U.S. Rep. Ayanna Pressley highlighted challenges to youth mental and behavioral health in a letter sent earlier this month to the U.S. Department of Health and Human Services.

She also pointed to simultaneous challenges that piled on at the same time as the pandemic, like an economic recession, ongoing climate crisis and national reckoning around police brutality and racial justice.

“It is incumbent on us as policymakers to recognize that the status quo approach will not bring about the meaningful and equitable care our children need and deserve,” wrote the Dorchester congresswoman, who represents the majority-minority 7th District in Massachusetts.

The situation was also worsened by declining numbers of mental health professionals to address the needs of young people. According to a December report from the Association for Behavioral Healthcare, as of May 2023 there were over 750 vacancies in the Massachusetts Children’s Behavioral Health Initiative, a MassHealth behavioral, emotional, and mental health program.
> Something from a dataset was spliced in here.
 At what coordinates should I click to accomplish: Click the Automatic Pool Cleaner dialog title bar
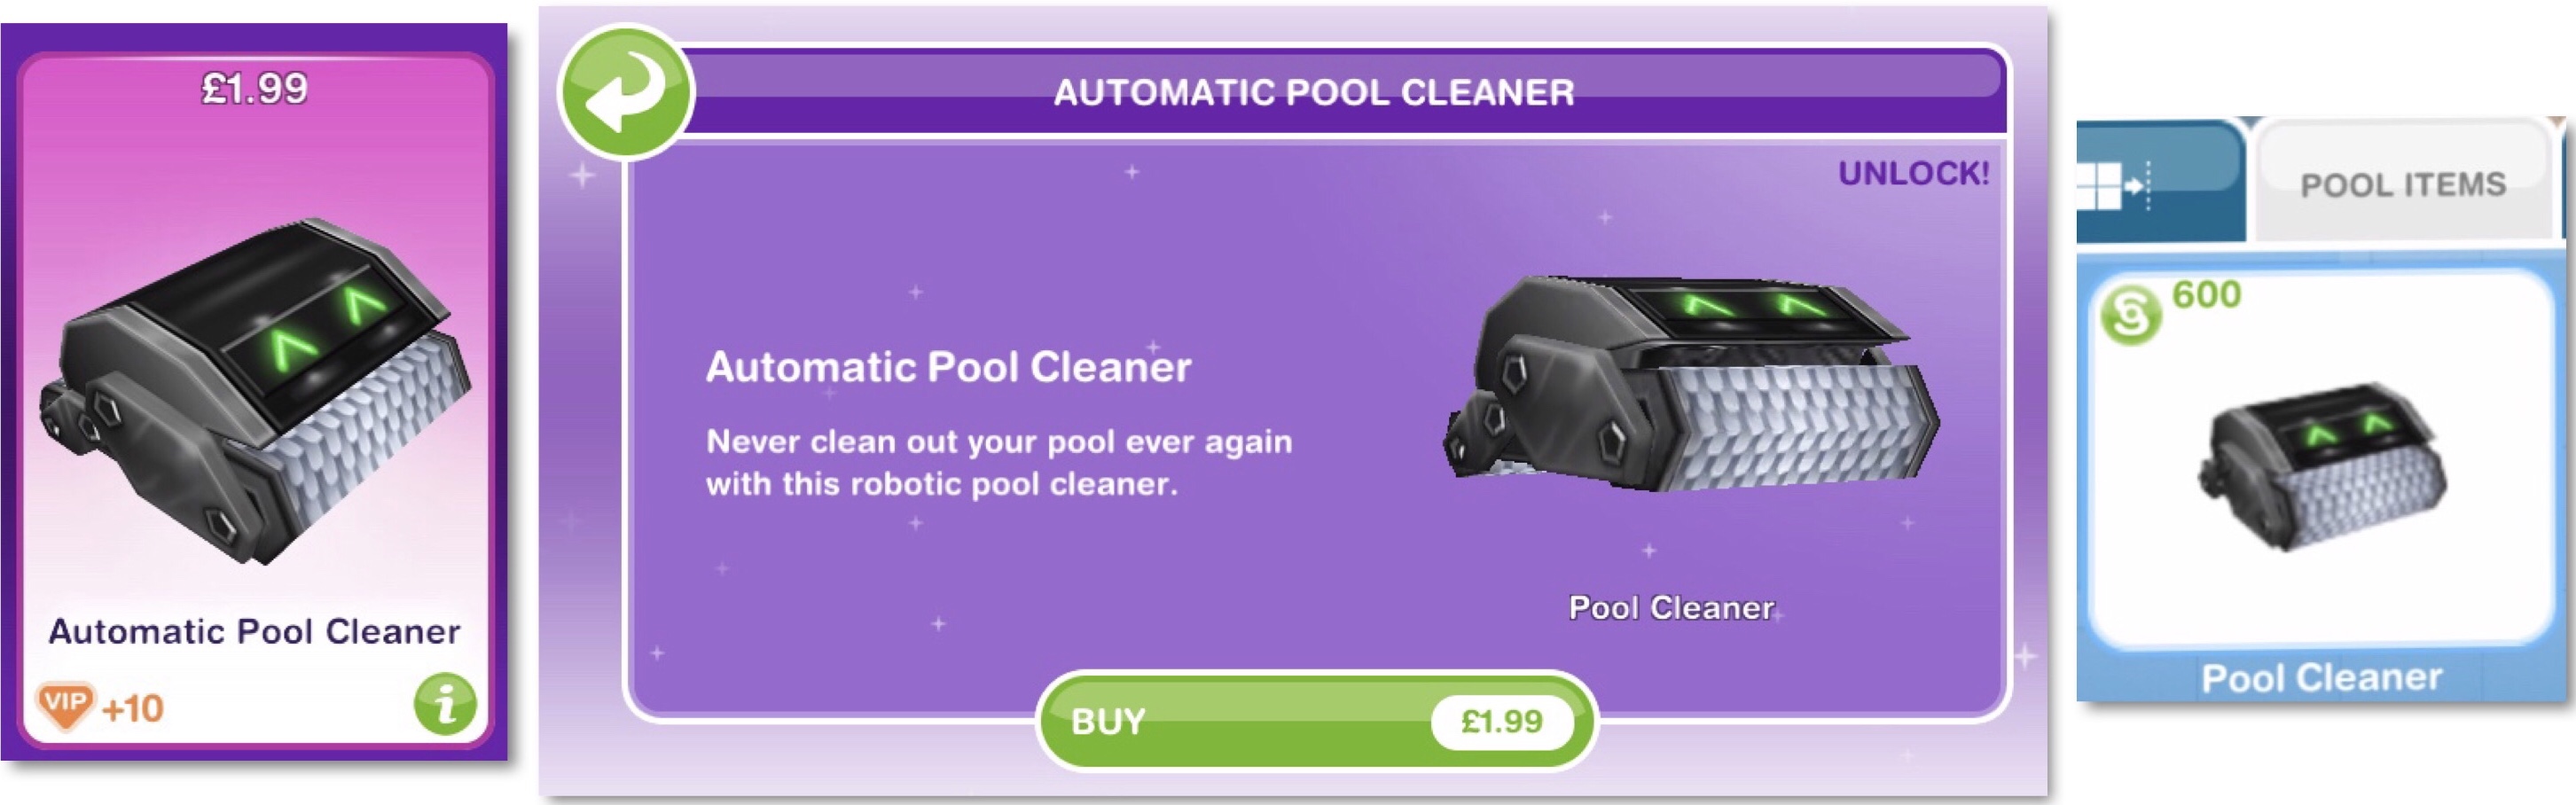(1314, 92)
The same report identified that fewer staff were being hired than were leaving — for every 10 that left, eight were hired.
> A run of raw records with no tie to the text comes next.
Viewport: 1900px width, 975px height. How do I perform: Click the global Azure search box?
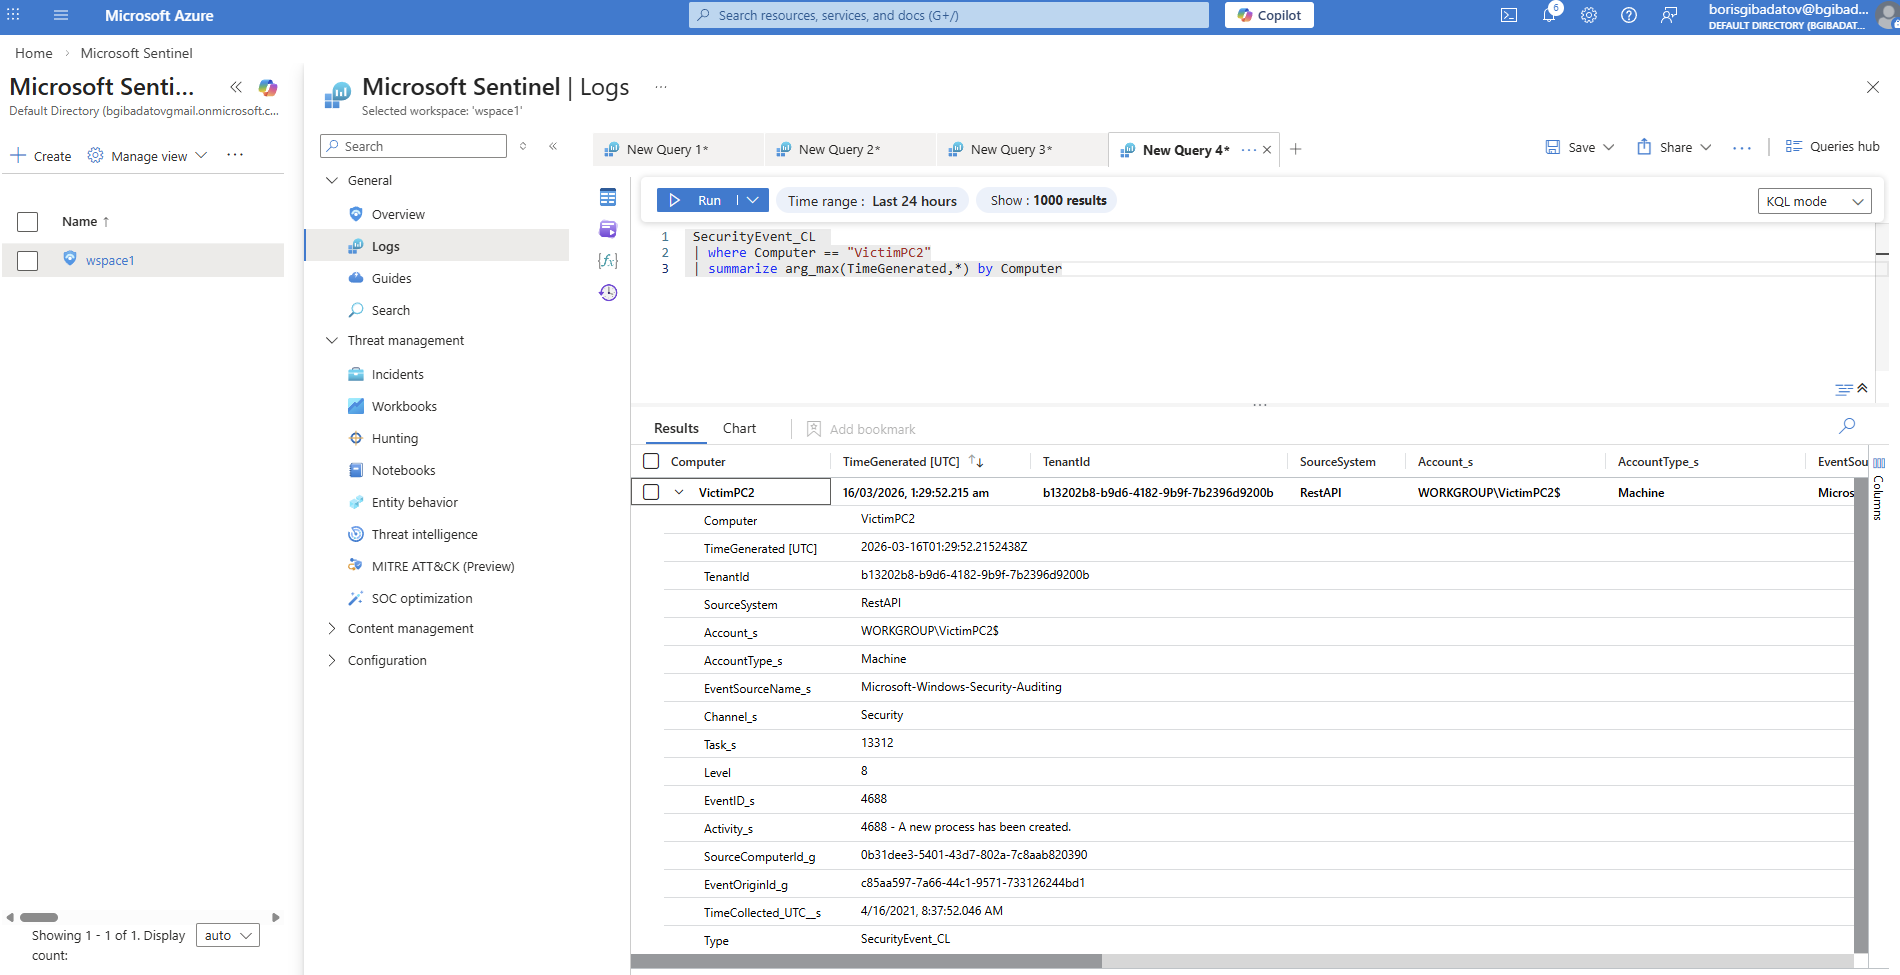[948, 15]
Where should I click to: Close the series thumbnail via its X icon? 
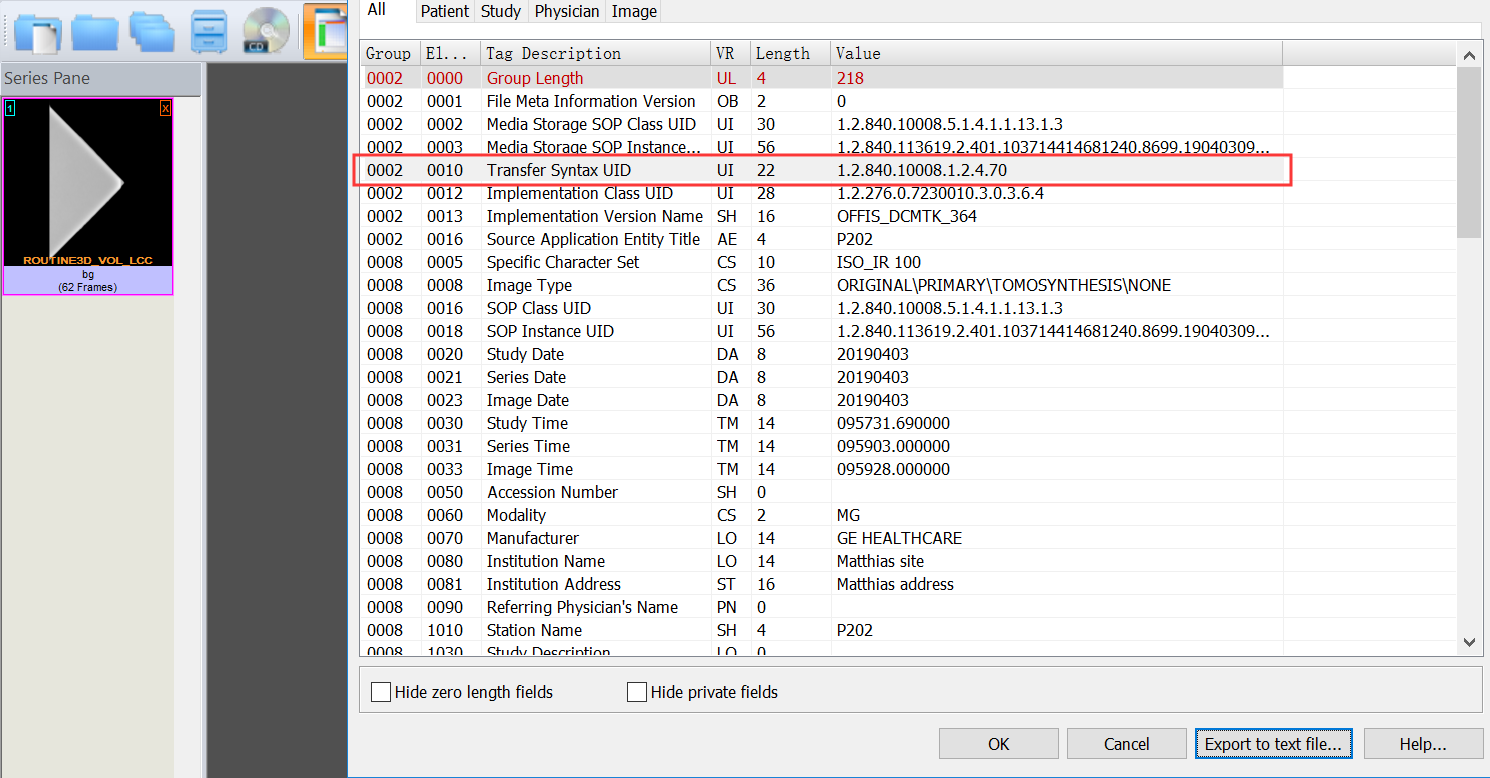(165, 108)
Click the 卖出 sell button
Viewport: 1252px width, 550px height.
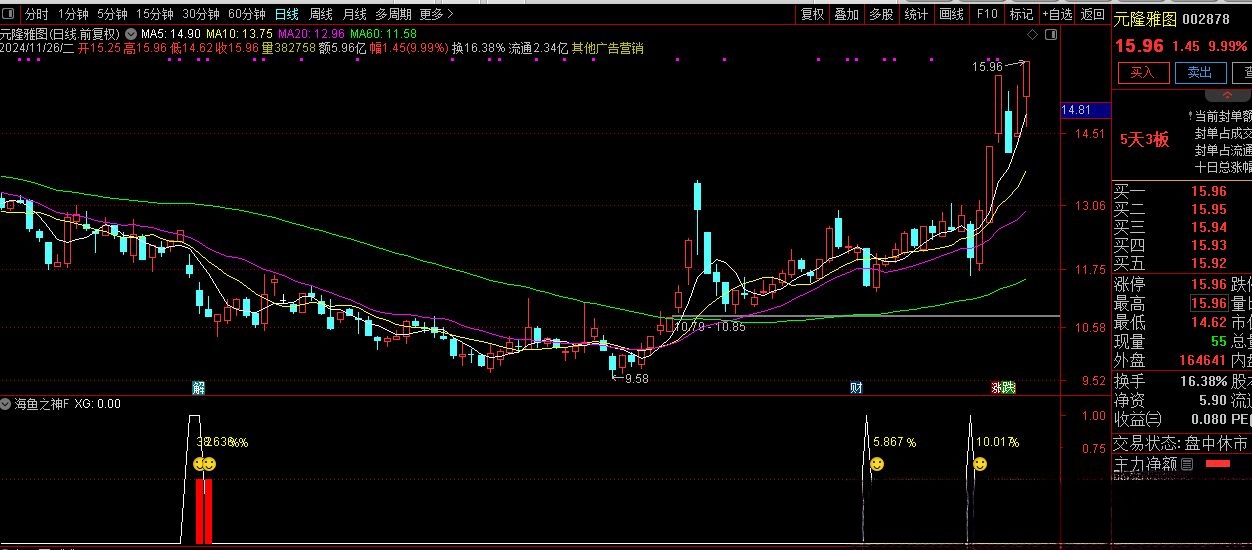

That was caused, at least in part, by challenges around insurance reimbursement rates that led many mental health professionals to switch fields or strike out on their own in private practice, Tannenbaum said.

Adapting to pandemic changes has pushed organizations to shift how to reach out to and work with youth. At Children’s Services of Roxbury, Huggins and his Beats, Rhymes and Life program went mobile, gearing up a 14-passenger bus with solar panels, acoustic foam padding, brightly colored bench seating and a recording booth to bring the program out into the community.
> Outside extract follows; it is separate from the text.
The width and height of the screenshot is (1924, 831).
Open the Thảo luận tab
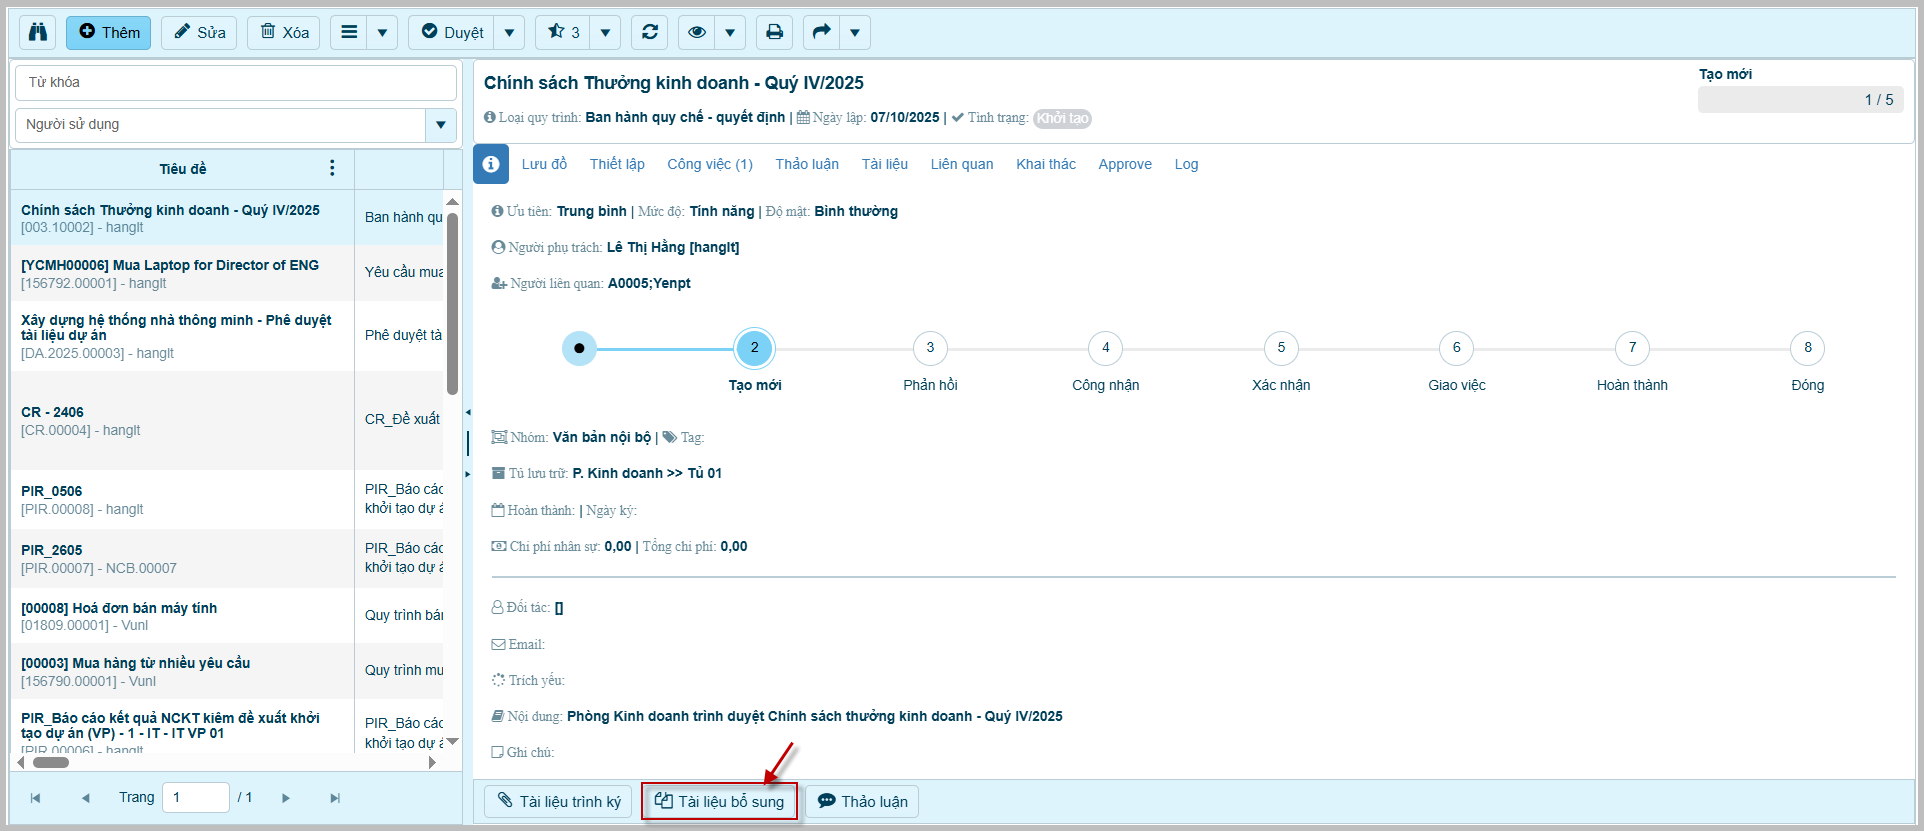click(807, 164)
Citing his own son, who struggled as the world switched back from virtual classes and programing to in-person, Huggins said the staff at Children’s Services of Roxbury worried their participants would be hesitant to come to them, so they started going to the kids instead.

“Once we did have a little bit of space to begin engaging again in person, we knew that there was going to be resistance for them to come to us in our office,” Huggins said. “We immediately designed ways for us to go to them in their community.”

Many of those adjustments have lasted. Tannenbaum said that despite bleak statistics, “a lot of really good things” have also come out of the pandemic.

The Children’s Services of Roxbury’s Hip Hop Therapy bus is still on the streets, now welcoming four or five kids at a time rather than the two to three it started with under pandemic restrictions. Since they launched the bus in May of 2021, Huggins estimates they’ve served about 250 kids across the city.

Services like telehealth appointments have also led to expanded access. Before the pandemic, appointments over video call were restricted due to insurance reimbursement, but now hefty snowstorms or other inclement weather that might have previously led to rescheduling or cancelling appointments now means asking patients to sign into a video call.

Tannenbaum said the Baker Center also serves families from New Hampshire or Connecticut who can now access care over Zoom, rather than driving across state lines to the organization’s facilities in Boston or Waltham.

Video appointments also allow providers to get a glimpse into the home, making it possible to provide more specialized care to patients, Tannenbaum said.

“Now we can zoom into their home and there’s a dog and there’s the little brother and there’s all that chaos of the home,” Tannenbaum said. “Instead of asking our patients to take what we teach them in the clinic and translate it to the home environment, we can actually join in the home and get to know people in a different way.”

And the struggles from the pandemic have shone a brighter spotlight on the same mental health issues young people are facing. Influencers on social media or prominent figures like Simone Biles are openly discussing their mental health challenges, which Tannenbaum said may be decreasing stigma around mental health.

“We have seen teens saying things like, ‘we need treatment,’ asking for mental health support,” Tannenbaum said. “I think, in many ways, some of the stigma around mental health seems to be subsiding and, hopefully, making more normalized that people need support at times.”